The Dirty Road
When I was 23 I lived in Calgary. One day I was driving down the highway as I was headed up to Edmonton for the weekend. I was picking up this horrible smell. I couldn’t pinpoint what it was but it smelled something like a sewer had blown up. I couldn’t tell where it was coming from. I certainly hoped it wasn’t me. About 10 minutes passed and I saw the cause of the stench. There was an accident and a huge manure truck had tipped over. All the shit spilled out over the highway. The police and firetrucks were there, as were a couple of hazmat trucks. It was a filthy mess and cars had to be navigated through the mess.
Once I had passed the truck I could still smell it. On the highway the tire marks left streaks of shit for a good kilometer. Driving further, I noticed the smell went away and no more track marks were on the road. Upon arriving in Edmonton there were still some chunks of shit embedded in the tires. I had a choice. I could hose the car down, removing the filth, or I could just leave it and hope for rain. Or at the very least, that the ever persistent fecal matter would fall off on it’s own.

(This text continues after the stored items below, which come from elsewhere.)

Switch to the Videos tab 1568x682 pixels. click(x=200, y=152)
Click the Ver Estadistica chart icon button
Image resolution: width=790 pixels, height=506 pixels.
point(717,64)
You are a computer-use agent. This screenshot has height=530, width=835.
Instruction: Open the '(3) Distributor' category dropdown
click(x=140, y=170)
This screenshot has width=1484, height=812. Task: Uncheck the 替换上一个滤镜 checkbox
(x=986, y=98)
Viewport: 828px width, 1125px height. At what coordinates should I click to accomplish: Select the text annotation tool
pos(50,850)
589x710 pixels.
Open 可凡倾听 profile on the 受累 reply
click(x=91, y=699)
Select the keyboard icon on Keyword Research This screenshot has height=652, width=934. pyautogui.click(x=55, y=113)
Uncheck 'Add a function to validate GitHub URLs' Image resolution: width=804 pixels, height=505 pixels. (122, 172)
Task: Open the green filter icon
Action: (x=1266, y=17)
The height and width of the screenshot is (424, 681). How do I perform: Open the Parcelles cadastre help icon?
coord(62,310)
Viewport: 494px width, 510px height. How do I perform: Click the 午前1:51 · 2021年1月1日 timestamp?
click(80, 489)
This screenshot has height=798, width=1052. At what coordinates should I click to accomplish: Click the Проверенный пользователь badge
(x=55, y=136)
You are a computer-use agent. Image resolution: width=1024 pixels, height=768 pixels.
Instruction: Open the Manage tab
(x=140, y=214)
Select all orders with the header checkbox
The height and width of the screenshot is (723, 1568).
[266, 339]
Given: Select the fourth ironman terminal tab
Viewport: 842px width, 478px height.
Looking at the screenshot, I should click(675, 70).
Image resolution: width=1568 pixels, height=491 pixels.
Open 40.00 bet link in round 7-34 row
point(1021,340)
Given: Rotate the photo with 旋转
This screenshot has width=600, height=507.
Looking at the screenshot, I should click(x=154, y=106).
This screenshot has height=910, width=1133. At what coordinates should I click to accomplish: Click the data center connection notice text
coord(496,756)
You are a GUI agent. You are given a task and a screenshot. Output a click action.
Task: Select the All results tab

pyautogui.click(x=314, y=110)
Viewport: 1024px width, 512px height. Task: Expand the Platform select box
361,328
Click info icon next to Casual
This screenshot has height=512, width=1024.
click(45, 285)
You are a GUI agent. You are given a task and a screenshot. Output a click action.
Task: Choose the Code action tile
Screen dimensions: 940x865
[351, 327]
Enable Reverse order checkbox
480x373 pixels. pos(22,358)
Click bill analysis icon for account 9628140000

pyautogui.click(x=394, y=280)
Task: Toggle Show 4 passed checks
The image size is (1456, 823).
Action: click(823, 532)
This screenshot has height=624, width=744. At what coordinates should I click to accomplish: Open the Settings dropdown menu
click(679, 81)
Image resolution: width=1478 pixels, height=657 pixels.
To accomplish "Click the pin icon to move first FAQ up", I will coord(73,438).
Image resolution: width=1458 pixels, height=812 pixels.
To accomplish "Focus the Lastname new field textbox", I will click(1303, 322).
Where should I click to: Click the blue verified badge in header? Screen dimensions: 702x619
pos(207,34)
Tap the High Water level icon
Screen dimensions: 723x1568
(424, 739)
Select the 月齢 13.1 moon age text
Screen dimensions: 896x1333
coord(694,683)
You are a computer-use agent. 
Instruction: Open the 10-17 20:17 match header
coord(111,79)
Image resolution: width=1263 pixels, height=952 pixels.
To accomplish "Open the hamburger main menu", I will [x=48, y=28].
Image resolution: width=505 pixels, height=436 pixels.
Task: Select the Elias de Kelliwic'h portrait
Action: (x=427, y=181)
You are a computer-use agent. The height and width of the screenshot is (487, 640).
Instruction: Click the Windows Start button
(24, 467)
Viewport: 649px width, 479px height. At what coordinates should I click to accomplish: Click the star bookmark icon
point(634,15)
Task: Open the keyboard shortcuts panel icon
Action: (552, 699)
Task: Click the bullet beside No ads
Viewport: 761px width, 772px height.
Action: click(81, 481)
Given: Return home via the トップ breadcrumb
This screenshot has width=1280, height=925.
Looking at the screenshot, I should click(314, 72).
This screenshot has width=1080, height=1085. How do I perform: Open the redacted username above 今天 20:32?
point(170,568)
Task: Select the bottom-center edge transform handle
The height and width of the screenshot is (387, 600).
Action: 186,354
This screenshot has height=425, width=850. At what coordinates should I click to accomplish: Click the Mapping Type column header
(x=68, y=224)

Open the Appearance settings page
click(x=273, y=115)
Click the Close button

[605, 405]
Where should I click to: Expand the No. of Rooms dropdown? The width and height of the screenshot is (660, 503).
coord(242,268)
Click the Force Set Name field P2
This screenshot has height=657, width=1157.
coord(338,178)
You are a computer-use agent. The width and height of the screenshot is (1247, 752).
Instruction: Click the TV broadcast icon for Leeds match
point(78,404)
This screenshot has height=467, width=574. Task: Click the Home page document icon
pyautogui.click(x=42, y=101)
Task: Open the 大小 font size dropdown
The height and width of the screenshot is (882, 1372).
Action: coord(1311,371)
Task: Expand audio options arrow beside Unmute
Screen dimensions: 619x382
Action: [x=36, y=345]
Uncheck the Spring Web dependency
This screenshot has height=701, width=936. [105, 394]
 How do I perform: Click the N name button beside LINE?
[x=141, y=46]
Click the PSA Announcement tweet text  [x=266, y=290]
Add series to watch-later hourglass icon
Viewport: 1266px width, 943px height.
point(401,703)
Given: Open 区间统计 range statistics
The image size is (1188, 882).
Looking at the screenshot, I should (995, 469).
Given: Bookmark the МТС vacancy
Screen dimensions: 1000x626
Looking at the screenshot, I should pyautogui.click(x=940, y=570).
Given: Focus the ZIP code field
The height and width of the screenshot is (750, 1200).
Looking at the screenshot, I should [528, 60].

That situation is the perfect analogy for dealing with addiction & trauma, and then the therapeutic experience. We go through the dirty stuff, come out, and the farther away we get from it, the more the awfulness fades. We come out on the other side and sometimes have to pick through the residuals. It’s not pleasant but it needs to be done.
To this day I remember that rancid smell, and while it was horrific at the time, I find it funny now. And very comparable to the work I’m doing in my recovery.
Thanks for this, Ryan. ‘Pick up the residuals’…ah yes. I have spent 7 years picking up the residuals. Today I was joking with a friend of mine that if I’d known then what I knew now about how hard the work of recovery was going to be, I’d never have gotten into it. But the truth is, no matter how painful, how terrifying, how dark and awkward and disorienting the work has been, I would not change it for the world. I have not rediscovered myself. I never really had a self to rediscover. But I am building myself. I am pulling out the bits and pieces of the Me I know is authentic and braiding them together like fine unicorn hair. And it’s turning into something beautiful, though there are uneven stitches in places. I really appreciate the simplicity and depth of this piece, and the reminder of all that I have to be grateful for.